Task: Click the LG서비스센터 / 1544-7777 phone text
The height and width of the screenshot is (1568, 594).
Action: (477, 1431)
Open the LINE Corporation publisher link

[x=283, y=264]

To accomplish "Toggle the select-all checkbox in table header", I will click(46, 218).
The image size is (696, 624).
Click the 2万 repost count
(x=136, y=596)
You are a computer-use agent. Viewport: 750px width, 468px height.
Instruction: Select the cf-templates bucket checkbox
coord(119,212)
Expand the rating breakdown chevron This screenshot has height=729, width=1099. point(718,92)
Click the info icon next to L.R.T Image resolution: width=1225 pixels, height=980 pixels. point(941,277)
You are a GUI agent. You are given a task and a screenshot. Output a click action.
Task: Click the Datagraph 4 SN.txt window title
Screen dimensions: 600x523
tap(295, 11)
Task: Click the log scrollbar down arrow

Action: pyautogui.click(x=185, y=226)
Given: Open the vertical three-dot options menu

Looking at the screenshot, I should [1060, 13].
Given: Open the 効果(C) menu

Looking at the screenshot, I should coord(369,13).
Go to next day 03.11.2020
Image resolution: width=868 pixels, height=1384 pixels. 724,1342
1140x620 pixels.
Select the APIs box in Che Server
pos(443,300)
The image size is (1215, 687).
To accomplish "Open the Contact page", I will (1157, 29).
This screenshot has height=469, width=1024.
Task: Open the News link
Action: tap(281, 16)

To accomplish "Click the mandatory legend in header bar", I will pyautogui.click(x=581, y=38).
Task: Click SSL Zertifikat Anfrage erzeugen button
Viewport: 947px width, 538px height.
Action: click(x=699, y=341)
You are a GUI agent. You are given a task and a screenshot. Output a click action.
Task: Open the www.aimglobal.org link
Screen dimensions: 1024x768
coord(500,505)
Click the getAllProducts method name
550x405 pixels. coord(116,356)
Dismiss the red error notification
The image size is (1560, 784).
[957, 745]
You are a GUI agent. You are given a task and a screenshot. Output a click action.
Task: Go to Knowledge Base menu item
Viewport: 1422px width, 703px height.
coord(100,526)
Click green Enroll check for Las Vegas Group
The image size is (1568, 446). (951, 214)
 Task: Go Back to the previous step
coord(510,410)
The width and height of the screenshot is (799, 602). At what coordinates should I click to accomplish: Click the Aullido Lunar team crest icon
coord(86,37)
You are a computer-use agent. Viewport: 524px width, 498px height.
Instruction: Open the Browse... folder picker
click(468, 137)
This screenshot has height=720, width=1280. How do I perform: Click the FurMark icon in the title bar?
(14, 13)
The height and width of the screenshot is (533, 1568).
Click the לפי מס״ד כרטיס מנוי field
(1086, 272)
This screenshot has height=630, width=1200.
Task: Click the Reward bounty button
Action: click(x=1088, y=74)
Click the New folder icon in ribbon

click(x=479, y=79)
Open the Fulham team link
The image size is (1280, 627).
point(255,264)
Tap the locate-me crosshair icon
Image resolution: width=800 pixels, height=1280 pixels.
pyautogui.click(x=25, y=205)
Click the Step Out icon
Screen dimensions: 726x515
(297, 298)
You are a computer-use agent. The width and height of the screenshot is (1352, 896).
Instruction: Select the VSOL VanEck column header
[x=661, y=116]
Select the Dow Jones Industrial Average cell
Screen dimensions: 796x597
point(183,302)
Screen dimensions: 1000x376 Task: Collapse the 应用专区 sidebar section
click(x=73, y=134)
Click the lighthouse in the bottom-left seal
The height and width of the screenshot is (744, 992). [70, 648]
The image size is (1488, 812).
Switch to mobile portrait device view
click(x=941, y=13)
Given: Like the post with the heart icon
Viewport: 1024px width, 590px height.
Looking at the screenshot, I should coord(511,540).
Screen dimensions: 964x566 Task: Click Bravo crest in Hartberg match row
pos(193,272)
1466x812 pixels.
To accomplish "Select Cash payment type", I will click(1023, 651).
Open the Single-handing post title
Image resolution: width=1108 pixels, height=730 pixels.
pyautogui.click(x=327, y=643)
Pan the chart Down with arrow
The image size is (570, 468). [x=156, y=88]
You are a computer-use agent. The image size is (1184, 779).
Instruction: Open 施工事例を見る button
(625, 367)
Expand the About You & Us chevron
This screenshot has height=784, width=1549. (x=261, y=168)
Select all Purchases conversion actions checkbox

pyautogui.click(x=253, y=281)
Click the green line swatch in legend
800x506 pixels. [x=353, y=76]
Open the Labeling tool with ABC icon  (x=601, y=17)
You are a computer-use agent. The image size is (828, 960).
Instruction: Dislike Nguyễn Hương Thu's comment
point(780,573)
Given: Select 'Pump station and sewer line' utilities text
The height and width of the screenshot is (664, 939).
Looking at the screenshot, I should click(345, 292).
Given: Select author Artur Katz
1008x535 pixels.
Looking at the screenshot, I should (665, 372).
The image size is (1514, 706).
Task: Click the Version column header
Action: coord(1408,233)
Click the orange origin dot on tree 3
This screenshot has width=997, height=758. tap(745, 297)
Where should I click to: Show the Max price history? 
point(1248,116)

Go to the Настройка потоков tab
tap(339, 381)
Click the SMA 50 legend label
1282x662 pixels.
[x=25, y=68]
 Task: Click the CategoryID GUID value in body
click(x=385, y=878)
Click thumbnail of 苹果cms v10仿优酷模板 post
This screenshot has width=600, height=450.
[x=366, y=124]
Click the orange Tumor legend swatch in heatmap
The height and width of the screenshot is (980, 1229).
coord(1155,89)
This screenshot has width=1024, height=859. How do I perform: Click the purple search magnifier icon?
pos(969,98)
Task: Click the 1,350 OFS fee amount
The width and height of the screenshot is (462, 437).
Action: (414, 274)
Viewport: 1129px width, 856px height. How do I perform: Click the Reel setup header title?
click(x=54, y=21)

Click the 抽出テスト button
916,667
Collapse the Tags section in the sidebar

.....

Starting with the line that holds "Click the lighthouse in the bottom-left seal" and ending with the line that holds "Open the Single-handing post title", retype every line in the data above exactly, and nothing else.

Click the lighthouse in the bottom-left seal
The height and width of the screenshot is (744, 992). [70, 648]
The image size is (1488, 812).
Switch to mobile portrait device view
click(x=941, y=13)
Given: Like the post with the heart icon
Viewport: 1024px width, 590px height.
Looking at the screenshot, I should coord(511,540).
Screen dimensions: 964x566 Task: Click Bravo crest in Hartberg match row
pos(193,272)
1466x812 pixels.
To accomplish "Select Cash payment type", I will click(1023, 651).
Open the Single-handing post title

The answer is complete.